First, the areas that appear to be affected include North Hammond
and parts of the downtown area (there really isn't much left of
downtown Hammond) which includes the Hammond Times. Earlier this year
the Hammond Times published a series of articles criticizing a
fundamentalist Christian church with a number of things including
financial misconduct. It wouldn't surprise me if the interference
is aimed at the Hammond Times.
Second, the lack of interest on the part of the FCC in this area
doesn't surprise me. The Calumet Region, as this part of the state
is called, includes the Gary-Hammond-East Chicago area and the
surrounding suburbs. This part of Indiana is quite different politically
and economically from the rest of Indiana. The situation is analogous
to the Chicago/Downstate Illinois rift across the border. Consequently,
few people in downstate Indiana would seem concerned about such a problem.

---------------

→ Complete the following
[1] Copy the passage on the Hammond interference word for word, between "First, the areas" and "at the Hammond Times.", inclusive.
[2] Pick up the passage on the Hammond interference after its last sentence and keep writing.

→ Data block
---------------

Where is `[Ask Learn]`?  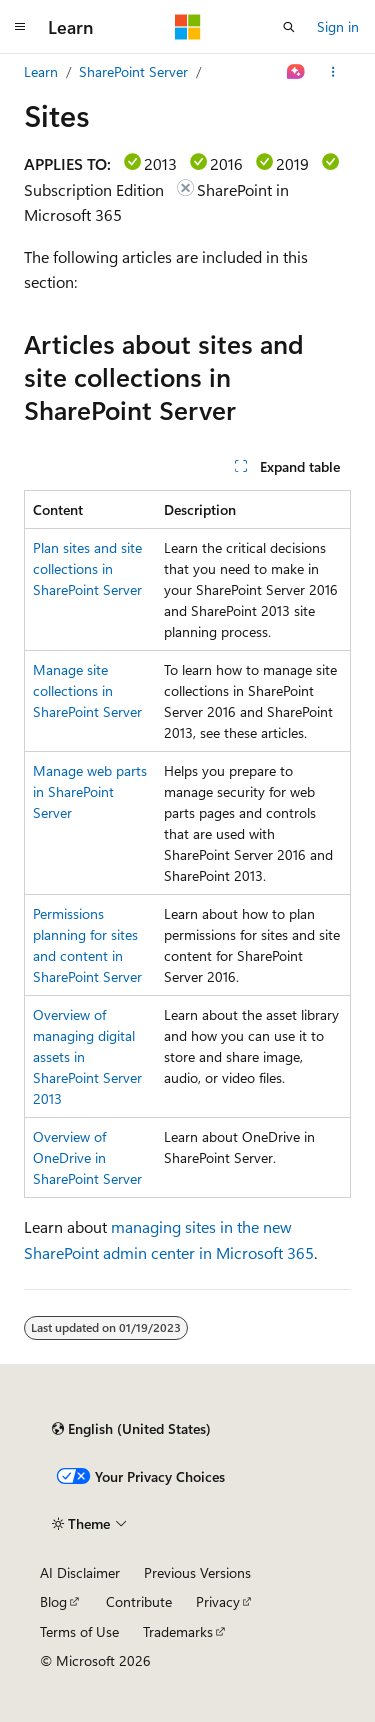 [Ask Learn] is located at coordinates (296, 72).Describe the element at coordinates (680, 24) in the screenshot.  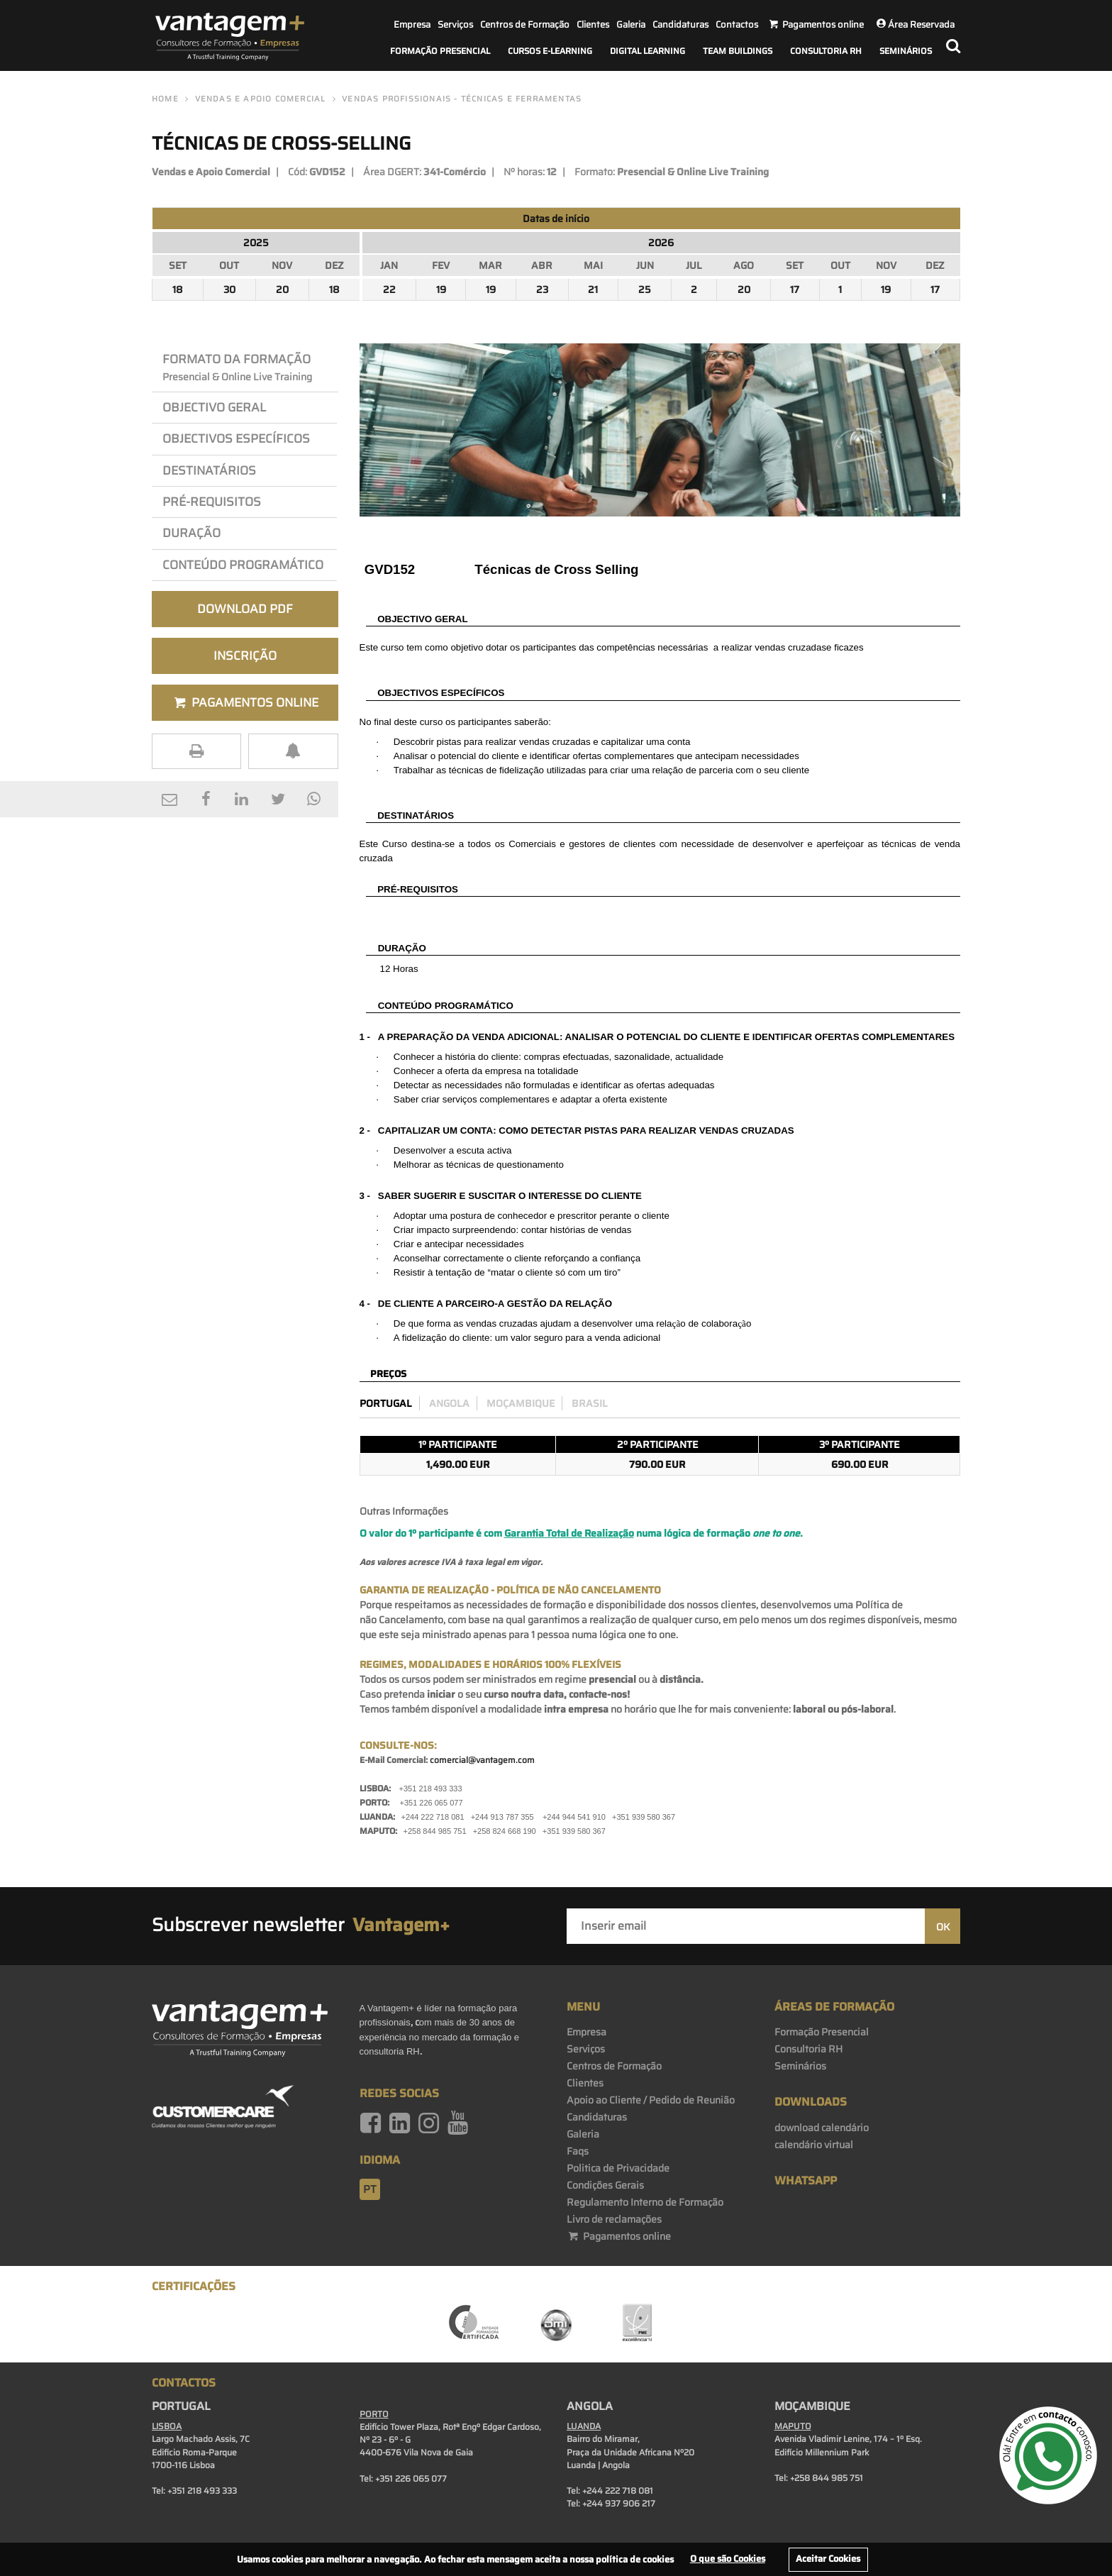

---------------

→ Set of answers
[1]
First, the areas that appear to be affected include North Hammond
and parts of the downtown area (there really isn't much left of
downtown Hammond) which includes the Hammond Times. Earlier this year
the Hammond Times published a series of articles criticizing a
fundamentalist Christian church with a number of things including
financial misconduct. It wouldn't surprise me if the interference
is aimed at the Hammond Times.

[2]
Third, Indiana Bell has never expressed much interest in this part of the
state anyway. Illinois Bell ran the telephone company in Northwest Indiana
for years. In the 1970's the operation of the telephone circuits was turned
over to Indiana Bell, which has its headquarters in Indianapolis. Since
divestiture, Indiana Bell has a lock on telephone calls placed to nearby
communities (for example I live about a mile from Chicago) but must
use Indiana Bell and pay Indiana Bell's tariffs for phone calls that
terminate nearby. Alternate long distance carriers are blocked since they
can't kick in unless I make a phone call that exceeds a certain distance.
The end result of this is that its cheaper for me to call Columbus, Ohio
than it is to place a long distance phone call to Chicago. If you complain
to Indiana Bell about the problem they just laugh.
Finally, there is a Chicago rock radio station that has its frequency
near WYCA. Although I'm not affected by the blanketing that is going
on in North Hammond, I cannot tune in this particular station. If I try to
tune it in, I'll hear the station and WYCA at the same time.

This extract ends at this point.